Kein Wunder auch, dass die Spannungen wuchsen. Mit den
Vereinigten Staaten unter Donald Trump sowieso. Doch inzwischen auch mit der Europäischen Union. Die Europäer sehen in der Volkrepublik einen Kooperationspartner und Kontrahenten in Verhandlungen – aber auch einen wirtschaftlichen Konkurrenten, und neuerdings sogar einen
Rivalen im Wettstreit der politischen Systeme. Die USA und die EU – und neben ihnen viele andere Staaten und
ihre Wirtschaftsunternehmen – beklagen den beschränkten Marktzugang, den zwangsweisen
Technologietransfer, die üppigen staatlichen Subventionen für chinesische
Firmen und die Einflussnahme der Partei auf die Geschäftsführung. Sie alle
verlangen Reziprozität: ein ebenes Spielfeld für alle und ohne die bisherigen hohen Hindernisse für
Ausländer.
Kritik in Partnerstaaten und in China selbst
Selbst in vielen Partnerstaaten des Seidenstraßenprojekts rührt sich
zunehmend Kritik: daran, dass die Chinesen zu wenig Arbeitsplätze für Einheimische
schaffen und weit überhöhte Preise ansetzen; dass ihre mit Karacho gebauten Bauprojekte
oft von geringer Qualität sind, außerdem
umweltschädlich und wenig nachhaltig. Immer häufiger gibt es in afrikanischen und zentralasiatischen Ländern Demonstrationen gegen die chinesischen Unternehmer und ihre Arbeiterlegionen. Und auch in
China selbst wird im Internet kritisch
gefragt, ob man die Seidenstraßenmilliarden nicht besser im eigenen Land investieren solle.
All dies scheint Xi Jinping nun aufgenommen haben. Er vollführte, was Australiens
ehemaliger Premierminister Kevin Rudd,
ein ausgewiesener China-Fachmann, einen “policy
refresh” nennt: Xi passte sein Vorgehen an, um China aus der
Schusslinie zu nehmen und die Kritiker zu besänftigen.
Vor 37 Staats- und Regierungschefs und 5.000
Delegierten aus 150 Ländern schwelgte Xi beim zweiten BRI-Forum in der vergangenen Woche
nicht mehr in Visionen über die großartige, Länder und Kontinente verbindende
Wirkung seiner Seidenstraße.
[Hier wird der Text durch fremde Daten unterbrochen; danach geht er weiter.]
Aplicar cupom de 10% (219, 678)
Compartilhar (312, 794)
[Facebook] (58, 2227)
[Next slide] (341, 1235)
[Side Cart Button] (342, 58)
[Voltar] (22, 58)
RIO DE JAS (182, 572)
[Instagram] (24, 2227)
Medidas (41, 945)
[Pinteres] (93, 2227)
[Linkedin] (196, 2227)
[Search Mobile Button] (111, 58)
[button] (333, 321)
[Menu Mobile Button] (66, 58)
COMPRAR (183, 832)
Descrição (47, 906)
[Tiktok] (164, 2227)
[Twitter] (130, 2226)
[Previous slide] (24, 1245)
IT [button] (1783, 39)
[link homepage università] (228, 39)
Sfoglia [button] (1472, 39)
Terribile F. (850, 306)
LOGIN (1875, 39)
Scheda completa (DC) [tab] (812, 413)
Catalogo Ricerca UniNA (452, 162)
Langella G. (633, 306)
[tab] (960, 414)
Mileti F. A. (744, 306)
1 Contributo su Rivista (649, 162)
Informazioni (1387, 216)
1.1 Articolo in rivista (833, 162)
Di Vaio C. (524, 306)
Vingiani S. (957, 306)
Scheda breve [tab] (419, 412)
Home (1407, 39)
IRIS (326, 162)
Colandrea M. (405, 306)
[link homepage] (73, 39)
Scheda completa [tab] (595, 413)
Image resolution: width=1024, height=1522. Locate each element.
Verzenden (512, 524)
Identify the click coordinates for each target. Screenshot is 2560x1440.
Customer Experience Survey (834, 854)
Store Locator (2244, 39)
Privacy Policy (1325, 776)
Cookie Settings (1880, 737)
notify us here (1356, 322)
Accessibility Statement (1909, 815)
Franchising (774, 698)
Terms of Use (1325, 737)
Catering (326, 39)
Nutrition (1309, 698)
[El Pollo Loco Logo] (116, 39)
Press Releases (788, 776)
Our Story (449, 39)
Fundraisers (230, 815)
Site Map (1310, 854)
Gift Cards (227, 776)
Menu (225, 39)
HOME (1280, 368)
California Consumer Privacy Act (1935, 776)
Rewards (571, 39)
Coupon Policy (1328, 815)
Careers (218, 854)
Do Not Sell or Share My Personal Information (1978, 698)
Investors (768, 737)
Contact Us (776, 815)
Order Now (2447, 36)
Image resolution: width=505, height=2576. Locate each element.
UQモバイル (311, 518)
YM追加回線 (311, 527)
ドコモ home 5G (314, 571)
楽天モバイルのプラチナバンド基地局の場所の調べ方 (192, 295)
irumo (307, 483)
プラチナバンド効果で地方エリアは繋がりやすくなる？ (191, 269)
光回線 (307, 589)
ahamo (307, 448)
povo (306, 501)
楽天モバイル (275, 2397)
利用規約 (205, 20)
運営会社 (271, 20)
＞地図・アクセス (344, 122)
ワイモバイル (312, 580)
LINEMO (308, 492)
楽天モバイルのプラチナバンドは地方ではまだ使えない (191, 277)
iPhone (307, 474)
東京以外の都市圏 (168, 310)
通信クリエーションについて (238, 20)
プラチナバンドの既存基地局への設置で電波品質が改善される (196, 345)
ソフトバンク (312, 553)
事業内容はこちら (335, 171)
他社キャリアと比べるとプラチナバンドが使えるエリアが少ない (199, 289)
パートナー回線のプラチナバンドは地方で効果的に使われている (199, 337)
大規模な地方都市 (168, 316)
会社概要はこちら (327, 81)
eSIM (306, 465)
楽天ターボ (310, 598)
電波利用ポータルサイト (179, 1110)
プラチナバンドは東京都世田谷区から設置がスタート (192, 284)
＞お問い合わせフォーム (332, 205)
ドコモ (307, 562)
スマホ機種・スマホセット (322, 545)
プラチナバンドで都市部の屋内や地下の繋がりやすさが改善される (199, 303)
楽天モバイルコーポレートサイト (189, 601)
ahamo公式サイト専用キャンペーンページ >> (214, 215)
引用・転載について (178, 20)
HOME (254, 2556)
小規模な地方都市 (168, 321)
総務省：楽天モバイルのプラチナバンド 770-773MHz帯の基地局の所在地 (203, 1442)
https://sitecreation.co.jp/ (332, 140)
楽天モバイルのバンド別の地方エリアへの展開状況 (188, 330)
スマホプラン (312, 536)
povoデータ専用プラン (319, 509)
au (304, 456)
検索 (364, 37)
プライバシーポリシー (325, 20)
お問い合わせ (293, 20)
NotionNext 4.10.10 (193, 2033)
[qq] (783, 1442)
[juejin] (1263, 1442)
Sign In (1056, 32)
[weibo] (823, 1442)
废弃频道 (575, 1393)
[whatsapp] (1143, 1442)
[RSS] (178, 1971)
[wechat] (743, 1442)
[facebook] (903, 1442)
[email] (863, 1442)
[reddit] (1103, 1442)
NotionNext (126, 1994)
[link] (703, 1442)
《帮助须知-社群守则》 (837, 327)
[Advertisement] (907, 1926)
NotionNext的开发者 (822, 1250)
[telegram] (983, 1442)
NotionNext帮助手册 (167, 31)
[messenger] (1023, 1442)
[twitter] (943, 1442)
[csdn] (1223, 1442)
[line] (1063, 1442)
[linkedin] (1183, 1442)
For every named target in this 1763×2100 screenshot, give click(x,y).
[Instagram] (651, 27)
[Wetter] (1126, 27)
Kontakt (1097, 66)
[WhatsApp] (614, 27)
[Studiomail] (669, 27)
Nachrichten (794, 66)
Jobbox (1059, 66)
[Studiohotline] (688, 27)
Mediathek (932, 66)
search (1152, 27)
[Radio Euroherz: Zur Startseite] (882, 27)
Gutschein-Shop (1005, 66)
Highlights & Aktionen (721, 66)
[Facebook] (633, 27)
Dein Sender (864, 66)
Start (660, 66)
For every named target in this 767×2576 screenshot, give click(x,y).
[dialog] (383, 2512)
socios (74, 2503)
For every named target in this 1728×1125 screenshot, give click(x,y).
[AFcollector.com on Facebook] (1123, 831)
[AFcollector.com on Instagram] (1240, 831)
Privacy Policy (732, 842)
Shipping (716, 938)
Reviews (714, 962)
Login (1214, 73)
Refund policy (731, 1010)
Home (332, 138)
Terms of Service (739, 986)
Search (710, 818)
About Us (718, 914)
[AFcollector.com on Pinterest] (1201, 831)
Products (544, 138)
Stattdessen ging er, wenn auch indirekt, auf die
laut gewordene Kritik ein. Er versprach, China werde seine Zusagen und Verpflichtung
getreulich einhalten; es werde den Schutz des geistigen Eigentums verstärken, Handelsmarken wie Geschäftsgeheimnisse
schützen und Ideendiebstahl bekämpfen; zudem wolle es den Marktzugang
erweitern und die Negativlisten drastisch kürzen, die Zölle weiter senken und
seine Einfuhren massiv erhöhen; und nicht zuletzt werde künftig ein neues
Verfahren die Kreditbelastungsfähigkeit
möglicher Partner prüfen. Auch sollen die privaten Unternehmen wieder stärker
in das Großprojekt eingebunden werden.